Letztendlich, so mutet es an, stehen sich die Verfechter der am Kind orientierten Literatur und die Vertreter ästhetisch-erfindungsreicher und kritisch-reflexiver Bilderbücher gegenüber. Den AutorenInnen und IllustratorInnen von Bilderbrüchen sei jedoch nicht der Zwang auferlegt ihre Bilderbücher ausschließlich aufgrund wissenschaftlicher, entwicklungspsychologischer oder pädagogischer Einsichten zu schreiben und zu bebildern. Der Anspruch der neuen Kinder und- Jugendliteratur läge nach Thiele jedoch vordergründig auf dem Heranführen der Kinder an "die symbolischen Formen literarischen Erzählens und bildnerischen Darstellens" (Thiele 2002, Zeit online). Neben dem Trend, mit Bildern also auch literarisch und künstlerisch-reflexiv umzugehen, um somit gleichfalls erwachsene Leser anzusprechen, sollte das elementare "Geschichten-Erzählen" für Kinder nicht in Vergessenheit geraten (vgl. ebd. 2002).


Bibliografie

  • Haase, Beate: Welches Buch für welches Kind: Ein Vorschlag zur Definition und Einschätzung von Kindgemäßheit bei Kinderbüchern aus psycholinguistischer Sicht. Münchner Diss. München: Universität, 1997.

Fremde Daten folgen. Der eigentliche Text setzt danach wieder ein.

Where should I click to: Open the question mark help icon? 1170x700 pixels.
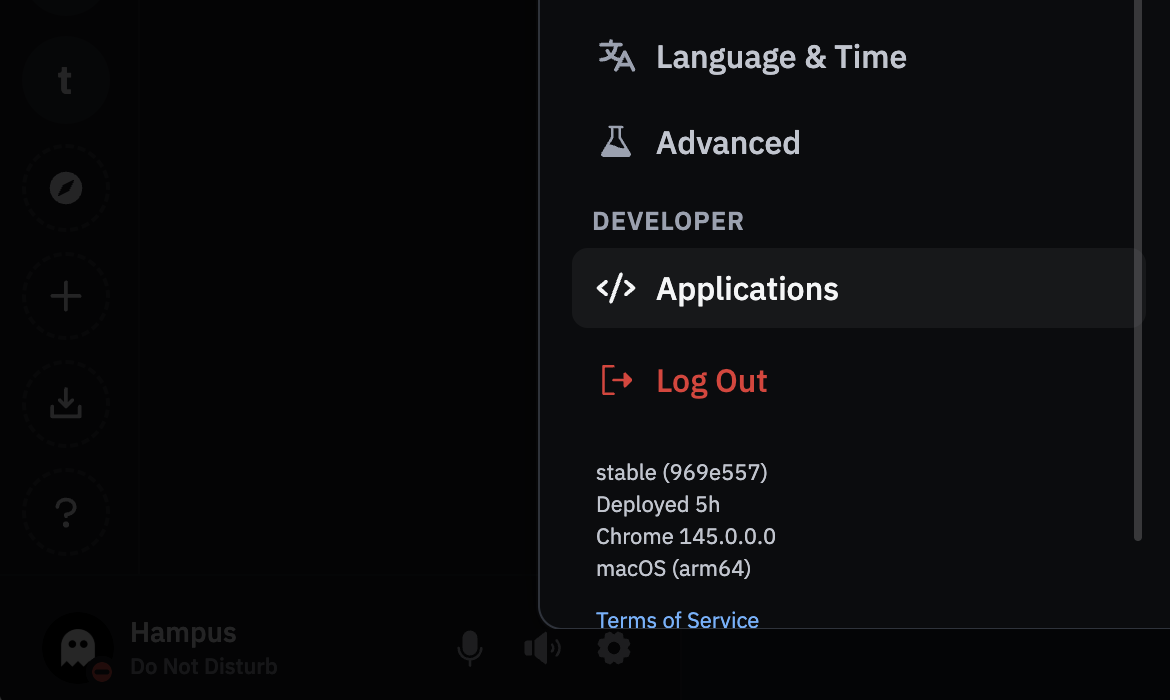[x=66, y=512]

  • Hering, Jochen: Von der Flüchtigkeit zur Betrachtung. In: KIND-BILD-BUCH, Zeitschrift des BIBF, Bremer Institut für Bilderbuch- und Erzählforschung, 03/2007. S. 5-9.
  • Hollstein, Gudrun: Werkstatt Bilderbuch. Allgemeine Grundlagen, Vorschläge und Materialien für den Unterricht in der Grundschule. Landau: Knecht, 1999.

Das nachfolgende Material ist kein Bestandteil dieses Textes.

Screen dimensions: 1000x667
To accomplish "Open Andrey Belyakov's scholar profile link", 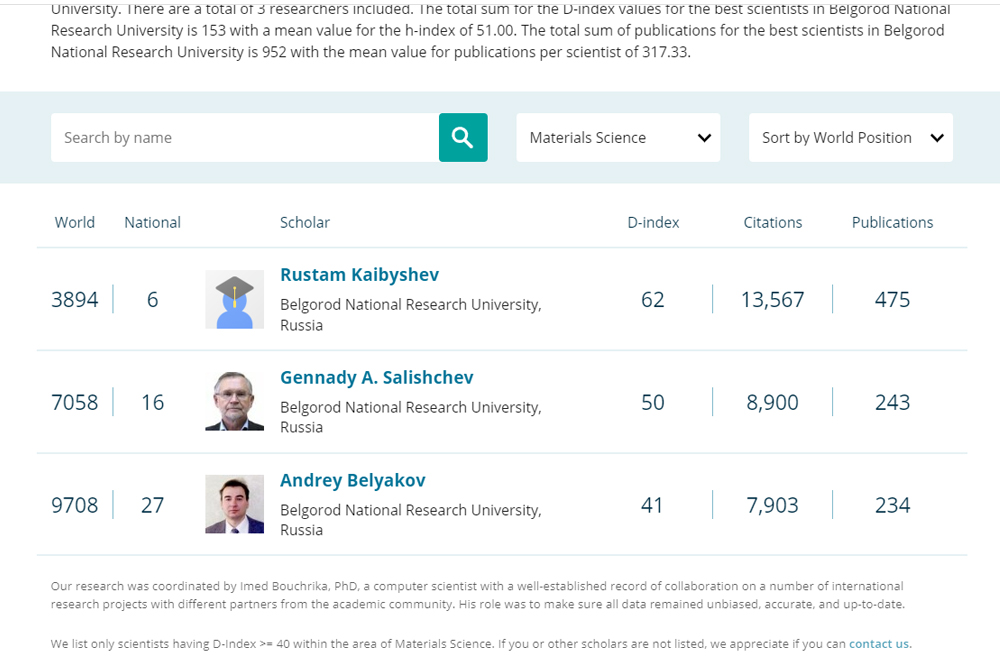I will pos(352,481).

  • Thiele, Jens: Das Bilderbuch: Ästhetik - Theorie - Analyse - Didaktik - Rezeption. Oldenburg: Isensee, 2003.
  • Thiele, Jens: Dem Kind gemäß? Wenn Texte und Bilder das Erzählen dekonstruieren. In: Stenzel, Gudrun: Kinder lesen - Kinder leben. Kindheiten der Kinderliteratur. Weinheim: Juventa, 2005. S. 143- 152.